Гриша стоит, сбивчиво покачивается с пятки на носок. Они одни в вестибюле. В коридоре, в самом дальнем его конце, ухает шваброй о пол уборщица. Ухает, трет — и что-то бубнит при этом. Такая привычка — разговаривать со шваброй. Как вести дневник. Тысячи, многие тысячи тысяч ее жалких безрадостных слов втерты в здешние полы. Слова испаряются вместе с грязной влагой, повисают в воздухе. Оттого-то все, кто ходит по этим полам, дышит заговоренным этим воздухом, делаются так же безрадостны, пронзительно-жалки.

Марина попробовала посмотреть Грише в глаза, но не сумела.

— Гриш, ты бы ехал...

Из-за двери смотровой выглянула Женя. Звонко позвала:

— Женщина, так вы идете?

— Иду, — откликнулась Марина. — Иду, одну минуту.

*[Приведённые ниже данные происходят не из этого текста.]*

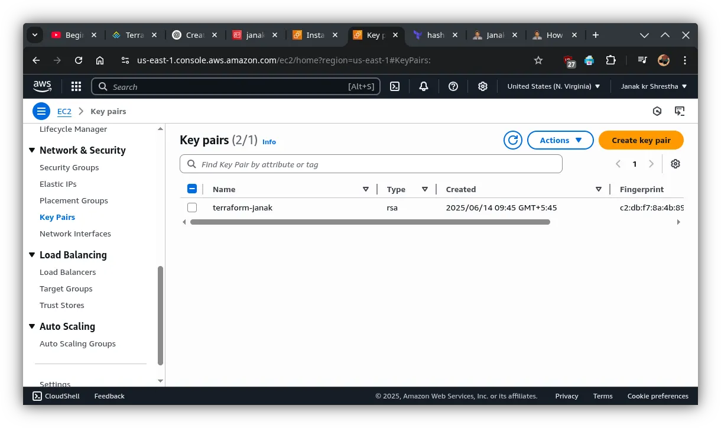Deselect the select-all checkbox in table header
The width and height of the screenshot is (721, 428).
(192, 188)
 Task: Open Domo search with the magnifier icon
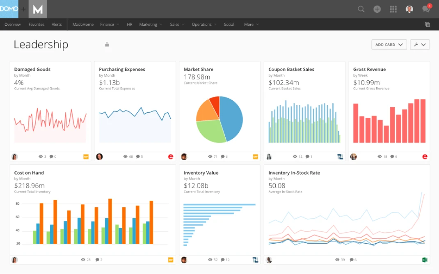point(361,9)
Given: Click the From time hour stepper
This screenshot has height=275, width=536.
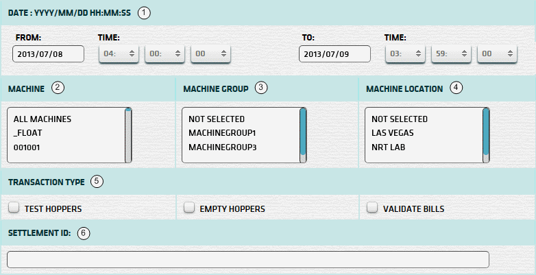Looking at the screenshot, I should (119, 54).
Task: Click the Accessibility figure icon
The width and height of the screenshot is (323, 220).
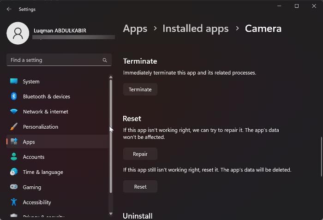Action: click(14, 202)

— Все готово, давайте скоренько!

Женя исчезла за дверью. В оставленную щелочку просочился голос Ноны Семеновны:

— Чего там? Передумала?

Марина села на стул перед Гришей, усадила его, потянув за руку, рядом.

— Поезжай, ладно?

Чмокнула в щеку:

— Пожалуйста. Мне так легче будет.

Гриша удивленно задрал плечи:

— Нет… как же…

Перебила мягко, но решительно:

— Пожалуйста, уезжай, — и бархатистой ласки, сколько смогла, в голос подбавила. — Мне правда так легче. Самой.

Все-таки посмотрела в глаза. В его глазах разгорается паника. Что делать, если бегство из хаоса неотвратимо ведет в хаос еще более неуютный?

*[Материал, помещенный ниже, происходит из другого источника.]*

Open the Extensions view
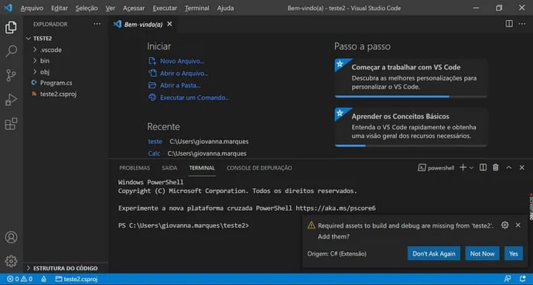This screenshot has width=533, height=285. pos(12,124)
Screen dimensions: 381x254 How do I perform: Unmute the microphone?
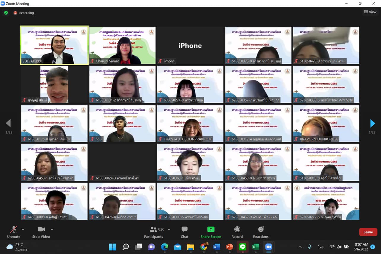(13, 232)
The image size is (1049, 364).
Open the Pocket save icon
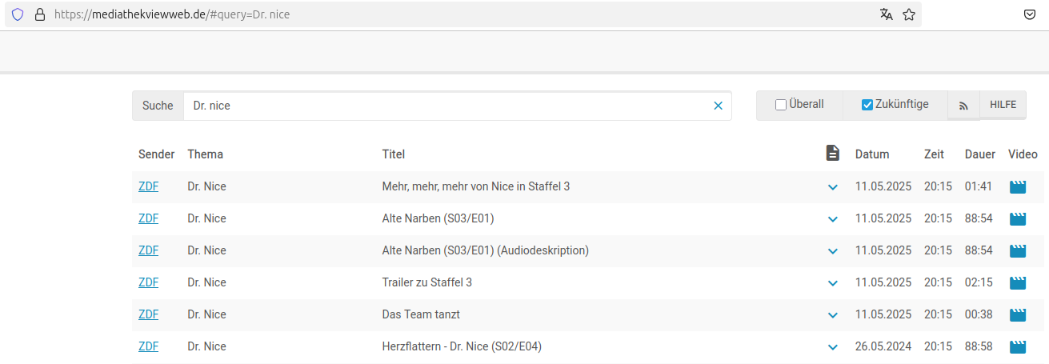pos(1031,14)
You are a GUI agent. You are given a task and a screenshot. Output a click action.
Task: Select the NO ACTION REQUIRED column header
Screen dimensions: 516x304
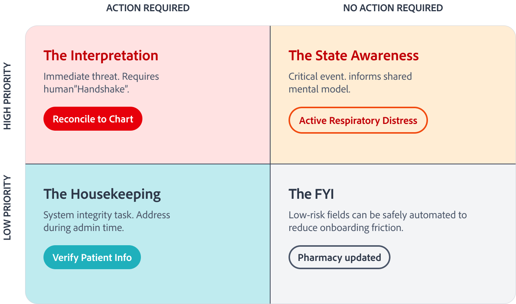[x=393, y=8]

— Марин, ты прости, что я сразу так... ну, не так, как надо... это все как-то вдруг...

Жалеть его сейчас не с руки. Может быть, после. Чмокнула еще раз и ушла в смотровую.

— Ну, это уже так... Для твоего спокойствия. Чтобы своими глазами.

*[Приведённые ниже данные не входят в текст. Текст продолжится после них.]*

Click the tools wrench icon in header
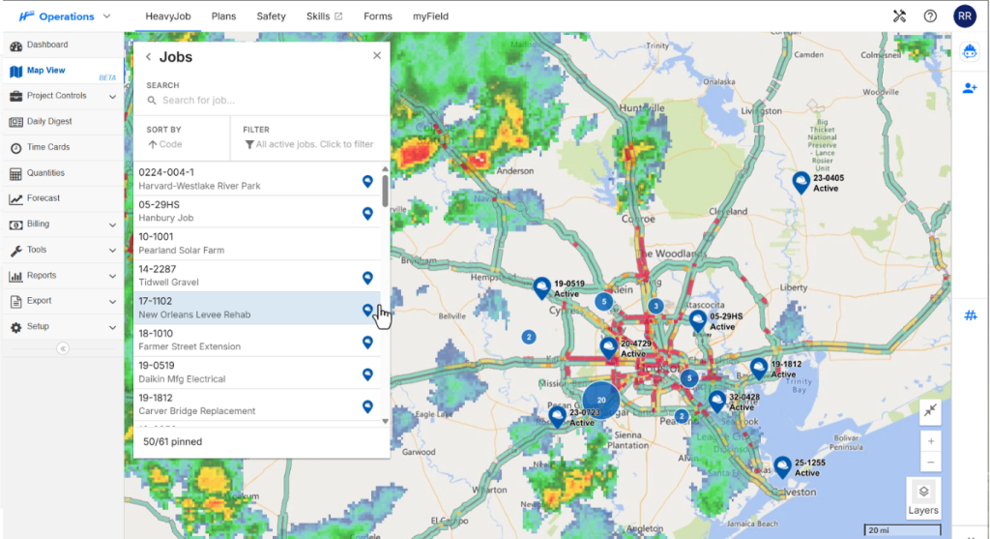Viewport: 990px width, 539px height. click(899, 16)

Нона Семеновна развернула монитор.

— Видно? Нет беременности.

Осторожно, чтобы ничего не опрокинуть, не задеть свисающие шнуры, Марина оторвалась на локтях от кушетки.

— Посередине. Видишь? Черное. Плод умер.

Умер. Плод — умер.

— Если был бы живой, — сидя вполоборота к монитору, Нона Семеновна гулко постучала в него согнутым пальцем. — Тут было бы светлое.

Преодолевая судорогу страха и оттого еще шире распахивая глаза, Марина всмотрелась в черную кляксу.